Görevler:
a – Darülaceze ziyareti metninde "Darülaceze yanındaki hayvan" ifadesinden başlayıp "Başlarında kimse yok." ifadesine kadar, bu ifade de dahil olmak üzere, bölümü harfi harfine kopyalayın.
b – Darülaceze ziyareti metninde özel adıyla anılan yerlerin hepsini sıralayın.

═════ Alıntı metin

“26 sene evveldi.
Bir Kurban Bayramında Darülaceze’yi ziyaret edelim, kurbanımızı da orada keselim diye niyet ederek Zonguldak’tan İstanbul’a geldik.
Darülaceze yanındaki hayvan pazarından kurbanımızı alıp, kesim yerine götürerek teslim ettik. Kesildi, hatta bir parça et de bize verildi. Mutlu olmuştuk. Getirdiğimiz ve eşimle birlikte kurdelalarla sarıp hazırladığımız 20 erkek pijaması ve 20 kadın geceliğini de dağıtmak istediğimizi söyleyince, Nöbetçi memur bizibir binaya götürdü. Kapısını açtığımızda gördüğümüz manzara şuydu:
Yüksek tavanlı loş ve havasız bir koğuş. Sanırım 15-20 yatağın olduğu koca salonun tavanından sarkan 30-40 mumluk sönük bir ampul. Başlarında kimse yok.
Önümüzdeki ilk karyolaya yaklaştık, uyuyor mu, uyanık mı, yaşıyor mu, ölmüş mü belli değil adeta. Omuzuna dokunarak canlı olduğunu anlayabildik90 yaşlarındaki amcanın. Diğer yatak öyle, yanındaki öyle, uzaktaki öyle… Yaşarken ölmüşlerdi, öldürülmüşlerdi zaten! İdrar ve pislik kokuları içinde….

══════════
═════ Verilen malzeme

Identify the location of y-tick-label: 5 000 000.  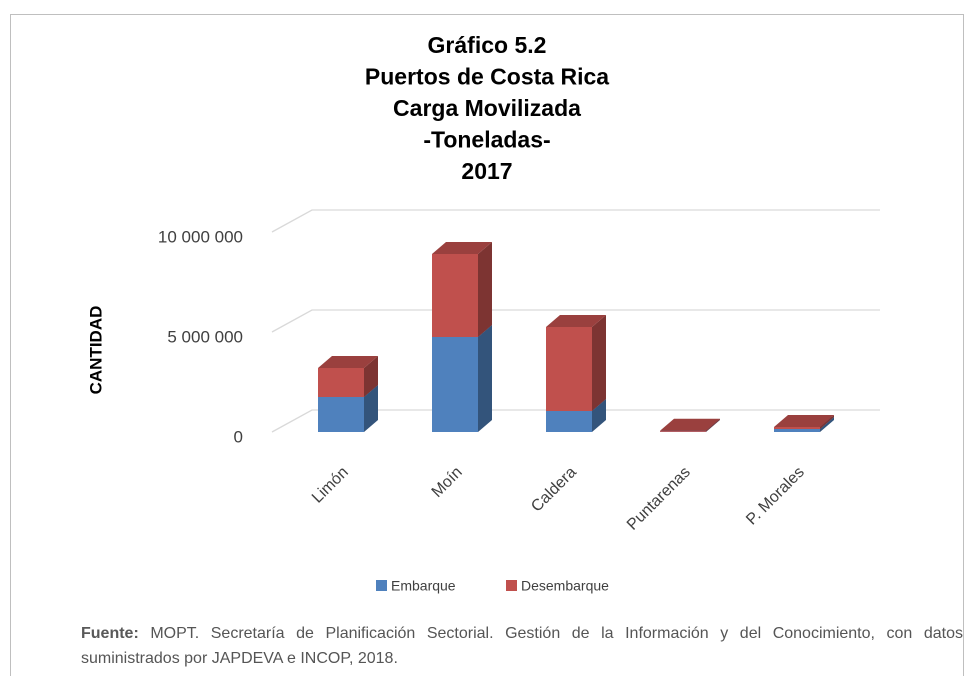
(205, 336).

══════════
═════ Verilen malzeme

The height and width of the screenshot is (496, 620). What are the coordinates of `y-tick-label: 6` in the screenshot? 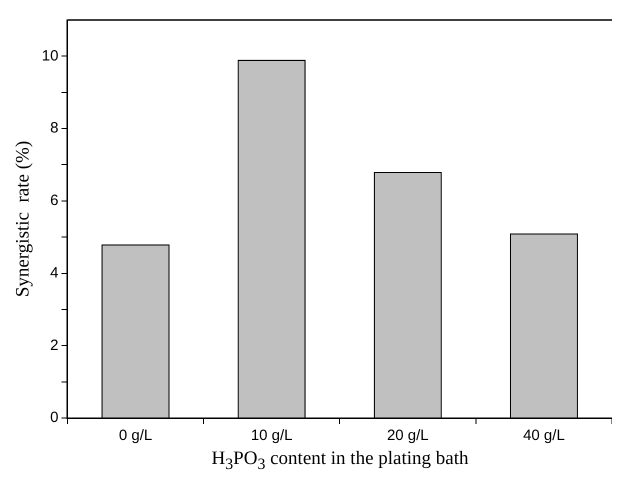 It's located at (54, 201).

══════════

Görev yanıtları:
a –
Darülaceze yanındaki hayvan pazarından kurbanımızı alıp, kesim yerine götürerek teslim ettik. Kesildi, hatta bir parça et de bize verildi. Mutlu olmuştuk. Getirdiğimiz ve eşimle birlikte kurdelalarla sarıp hazırladığımız 20 erkek pijaması ve 20 kadın geceliğini de dağıtmak istediğimizi söyleyince, Nöbetçi memur bizibir binaya götürdü. Kapısını açtığımızda gördüğümüz manzara şuydu:
Yüksek tavanlı loş ve havasız bir koğuş. Sanırım 15-20 yatağın olduğu koca salonun tavanından sarkan 30-40 mumluk sönük bir ampul. Başlarında kimse yok.

b –
Zonguldak
İstanbul
Darülaceze